The future. Farming is a professional industry today. My challenge has been taking Circle H Farms into the 21st century, making the necessary changes to remain competitive to keep in the top 10% of farms and adapting to the latest technology. The challenge for the sheep industry is to ensure Dohnes stay the ‘sheep of choice’. To do this I believe there are two areas that should be addressed for Dohnes to be/remain leaders:
• Increased numbers/production of lambs. It would be great to have the technology or systems in place that can trace the processing data and/or dressing percentage results that identify the lean and high yielding carcases of the lambs processed from the carcase right back to the maternal ewe. This would then enable the breeder to quickly identify which maternal ewes in his or her flock produced the highest performing lambs. From this information these ewes could be placed into a program where the eggs could be flushed and placed in recipient ewes as embryos enabling the breeder to fast track the build-up of a high performance maternal ewe commercial flock that consistently produces fast growing, high yielding meat quality lambs providing increased profitability for the breeder or trader. As an industry, we have all being increasing our technical and visual assessments over the past ten years in understanding our Australian Dohne breeding capacity. I believe with this additional data we could increase our industry efficiencies, performance and make our industry more profitable. This already happens in the chicken and pig industries.

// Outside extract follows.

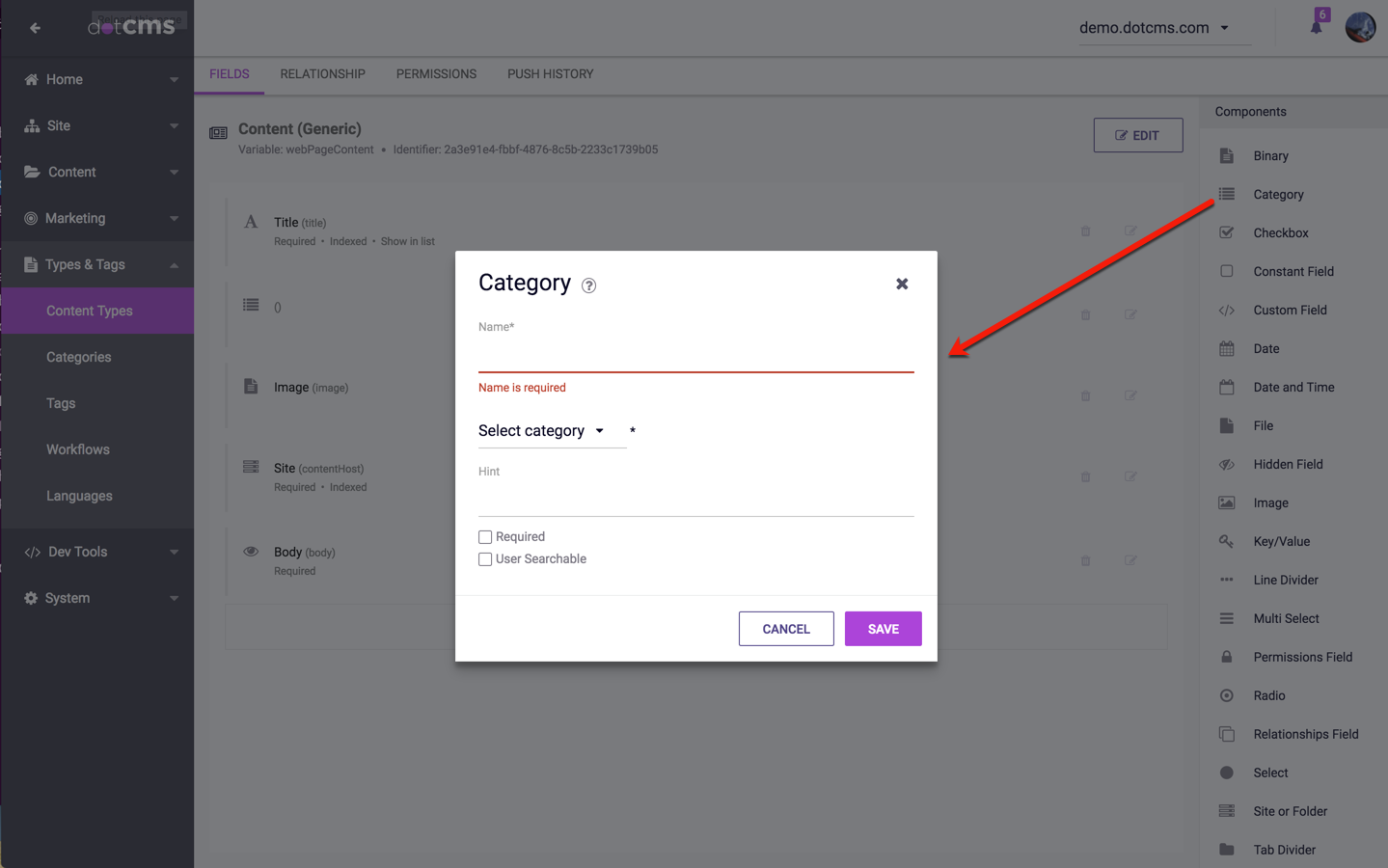
Task: Check the User Searchable checkbox
Action: [x=485, y=559]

• Survival rate in Australia. From the number of foetuses that are scanned pregnant, through to lamb marking there can be a 25% loss. A 25% loss in production adds up to twenty million lambs in Australia. I would like to put the challenge out there to the sheep industry to investigate what happens between scanning and lamb marking.
Everyone would agree that the maternal qualities of the Dohne ewe are perfect for Australian conditions. They are survivors – resilient and fertile. They are natural mothers who produce and rear high performance lambs. Our challenge is to manage them more effectively to get the optimal results using their exceptional mothering abilities.